MENTAL HEALTH MATTERS Don’t just keep your grades in check, your mental health is equally as important. Photo: Kesia Abrahams

How to prevent burnout

BY DOMINIQUE VERSTER

With exam season looming ahead, the average student tends to regress into a state of neglect: one that includes copious amounts of coffee and long, sleepless nights. This is, however, a foolproof recipe for creating a batch of burned-out Maties students, and burnout is something that none of us needs this close to the holidays. Yet, there is no need to fear. Your neglectful behaviour need not be transformed completely, only managed in order to survive the exam season. This article will serve as an aid to the struggling student in regulating their bad lifestyle habits, so sit tight. That being said, this is not an unrealistic instruction guide on how to become an entirely different person overnight.

Even though the average student should be getting around eight hours of sleep per night, especially during the exams, we all know that this is not realistic. Instead, you can focus on the many ways to guide and even utilise the consequential drowsiness caused by a long night behind the books.

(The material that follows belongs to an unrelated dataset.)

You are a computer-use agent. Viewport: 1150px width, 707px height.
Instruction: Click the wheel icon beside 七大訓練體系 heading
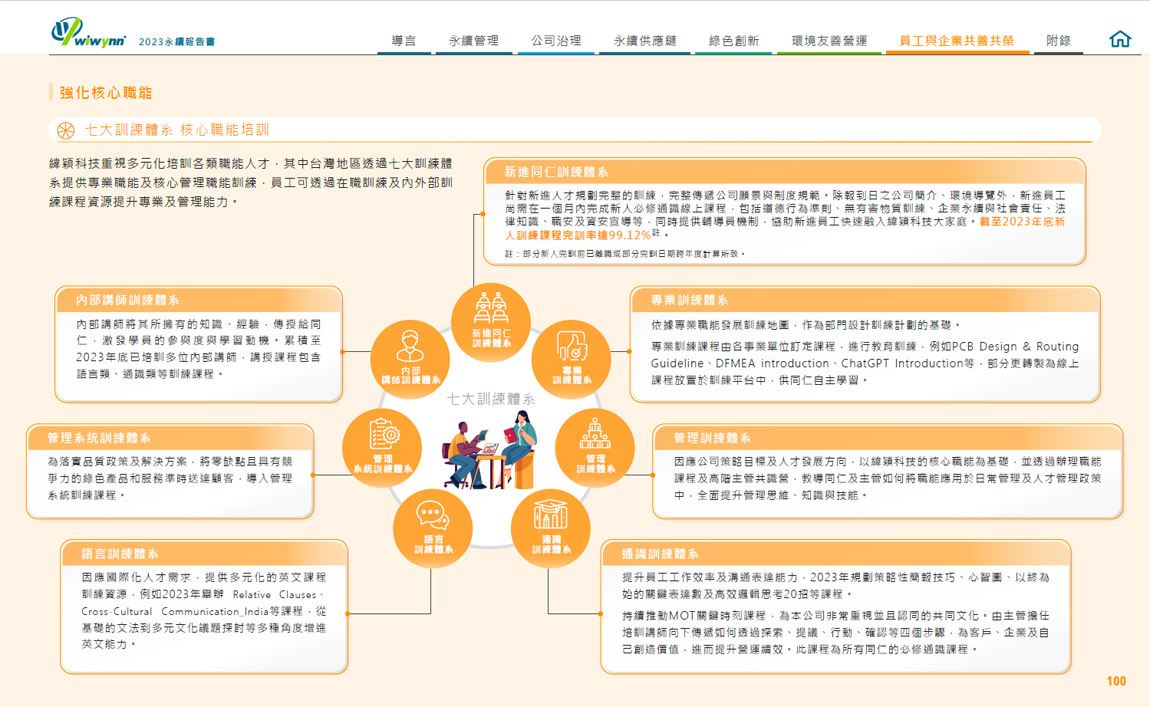click(x=66, y=130)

Research shows that drowsi­ness and fatigue can actually be beneficial to the study process, especially when paired with ex­ercise. According to a chronobi­ology study from Brigham and Women’s Hospital in Boston, your brain retains higher concentra­tions of information and skills if you study in your most tired state and then go to bed directly after. This means that instead of pulling that all-nighter, call it quits at 3 am to let your brain process the infor­mation.

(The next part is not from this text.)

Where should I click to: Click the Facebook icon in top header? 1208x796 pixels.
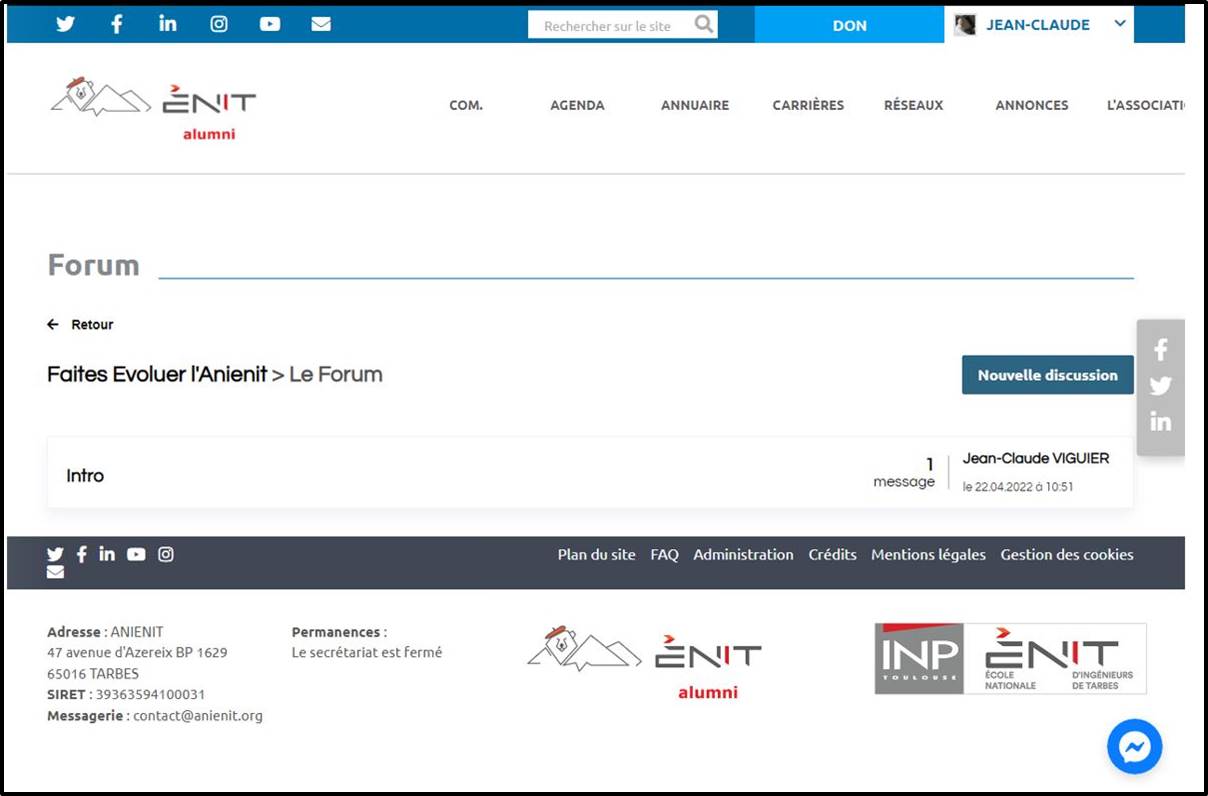[x=117, y=24]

Exercising beforehand will also maximise your studying ca­pacity as the exercised body will pump oxygen and nutrients to the brain. According to Dr. Douglas B. McKeag, exercising before that six-hour bib session can make you more alert, open, and able to learn new information.

Even though moderate amounts of coffee have also proven to enhance study performance, an adult should be limited to one strong cup a day as not to overly stress the body. Consistent exposure to caffeine can in actuality contribute to burnout symptoms and should thus be avoided. When you find yourself dozing off after a night of insufficient sleep, one can again stress the importance of steering away from the My Brew coffee stand. Rather do some light exercise to stimulate the spread of oxygen to the brain or take a cold shower to activate your adrenals, as suggested by journalist Patrick Allan. These methods are far more sustainable and less taxing on the body than the regular dose of caffeine.

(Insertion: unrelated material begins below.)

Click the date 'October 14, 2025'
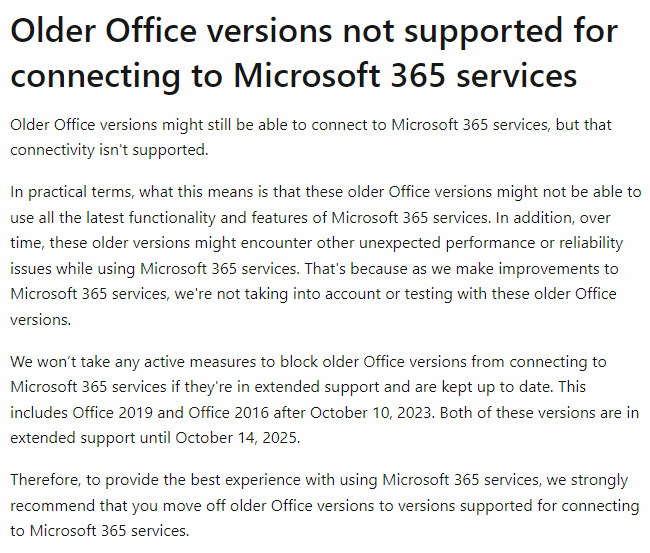 tap(236, 438)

Drinking water regularly can also go a long way in distributing oxygen throughout the body and thus heighten alertness, so also keep a 2l water bottle on hand.

The last thing you want to do when you feel overcome with drowsiness during the day is to take a nap. This will leave you feeling even groggier afterwards and further disrupt your sleep cycle. According to various studies, if you should find yourself falling asleep during the day, limit the nap to 30 minutes or less.

By limiting daytime naps, you allow yourself to sleep far deeper the next evening, and easily fall back into the rhythm of your regular sleep cycle. It also aids in establishing a routine, which can help your body anticipate the amount of sleep you will get daily and adjust accordingly.

Steering more towards organisational habits, a simple and effective tip to manage stress would be to plan your workload every morning. Your planning doesn’t have to be in-depth or detailed, it should just consist of a plotted list of goals that need to be completed. This can keep your brain clear of clutter and help you track your study progress. It can also act as a motivating agent, as checking items off a list releases a dose of serotonin (the hormone that regulates motivation) according to psychology journalist Lauren Marchese.